Step 6: Now is the time to create the Application Load Balancer. This balancer is relatively new when compared to the Classic Load Balancer. Here is there difference between the different Load Balancers. The Application Load Balancer operates at the layer 7 of the OSI and supports host-based and path-based routing. Any web requests with '/img/*' pattern would be sent to the target-group2, rest by default would be sent to target-group1 after completing the below settings.







Step 7: Associate the target-group1 with the Load Balancer, the target-group2 will be associated later.





Step 8: Enable access logs on the Load Balancer by editing the attributes. The specified S3 bucket for storing the logs will be automatically created.



Few minutes after the Load Balancer has been created, the instances should turn into a healthy state as shown below. If not, then maybe one of the above steps has been missed.


Step 9: Get the DNS name of the Load Balancer and open it in the browser to make sure that the Load Balancer is working.


Step 10: Now is the time to associate the second Target Group (target-group2). Click on View/edit rules) and add a rule.





Any requests with the path /img/* would be sent to the target-group2, rest of them would be redirected to the target-group2.



Step 11: Once the Load Balancer has been accessed from different browsers a couple of times, the log files should be generated in S3 as shown below.


Step 12: Now it's time to create tables in Athena and then map it to the data in S3 and query the tables.
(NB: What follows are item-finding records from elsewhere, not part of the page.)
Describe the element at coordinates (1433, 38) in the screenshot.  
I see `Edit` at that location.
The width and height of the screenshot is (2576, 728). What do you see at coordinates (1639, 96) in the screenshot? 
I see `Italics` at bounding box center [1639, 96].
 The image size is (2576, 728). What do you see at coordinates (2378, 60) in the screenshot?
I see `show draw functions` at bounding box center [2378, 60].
The DDL and the DML commands for Athena can be found here.




We have seen how to create a Load Balancer, associate Linux web servers with them and finally check how to query the log data with Athena. Make sure that all the AWS resources which have been created are deleted to stop the billing for them.

That's it for now.

Note : AWS introduced ALB with Weighted Target Groups (1). This can be used to distribute unevenly the traffic across multiple Target Groups, instead of the default round-robin. This can be used for BlueGreen and Canary deployments.